Stored data entries
▶

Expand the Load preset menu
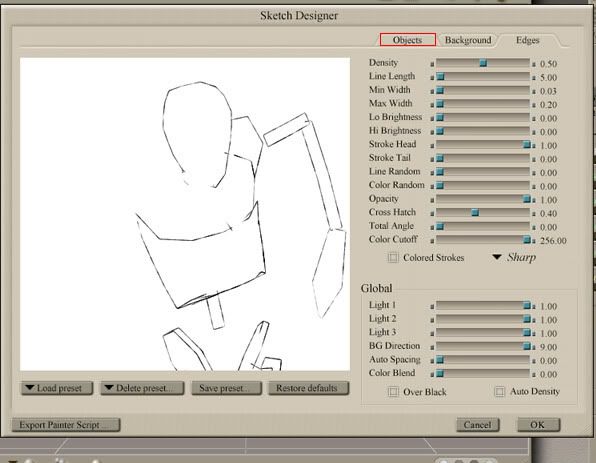The image size is (596, 463). pyautogui.click(x=57, y=388)
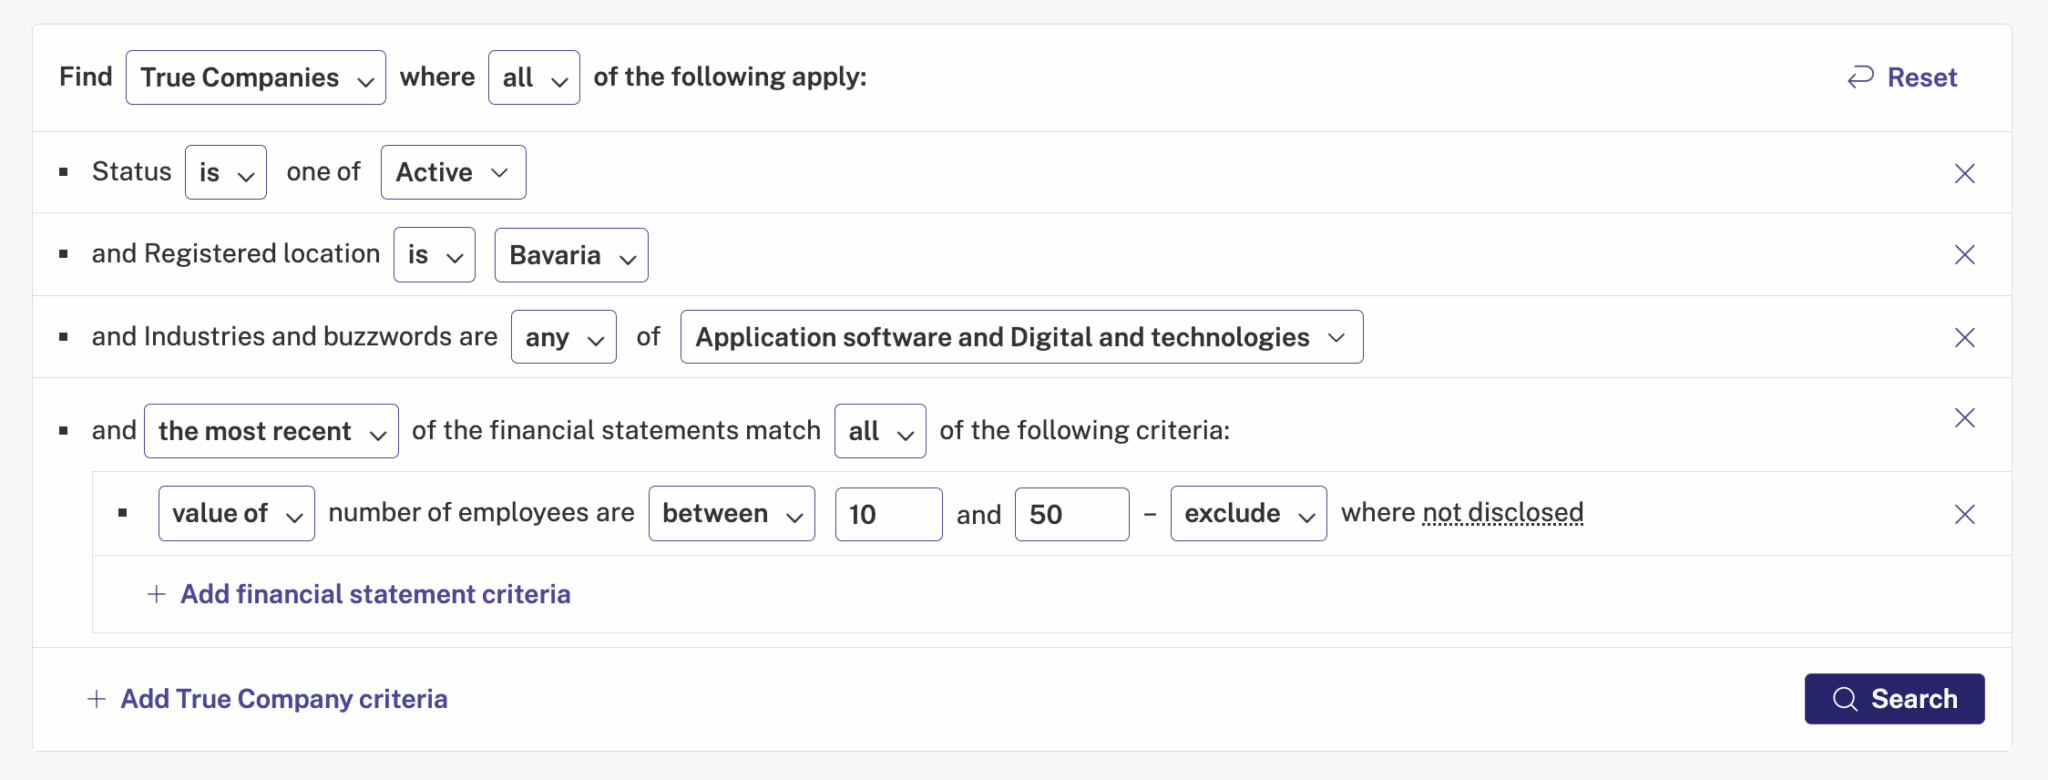
Task: Open the 'between' comparison operator dropdown
Action: coord(731,514)
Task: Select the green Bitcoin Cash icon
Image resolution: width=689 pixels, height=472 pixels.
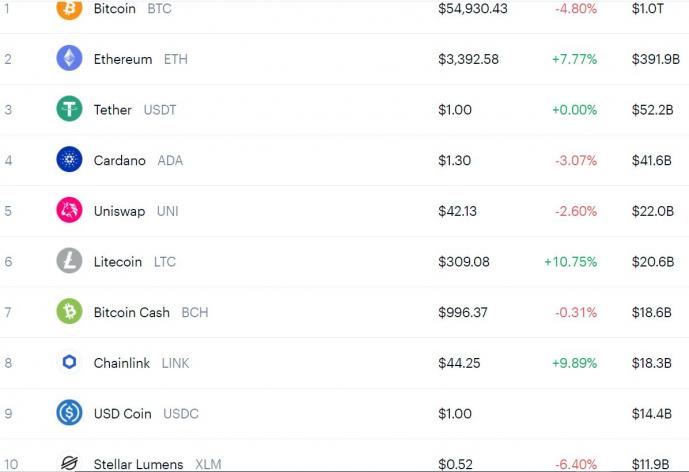Action: [69, 311]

◀

Your objective
Could you repeat every entry above exactly, with each picture omitted?

Result for this exercise
Expand the Load preset menu
The image size is (596, 463). pyautogui.click(x=57, y=388)
Task: Open the 'between' comparison operator dropdown
Action: coord(731,514)
Task: Select the green Bitcoin Cash icon
Image resolution: width=689 pixels, height=472 pixels.
Action: [69, 311]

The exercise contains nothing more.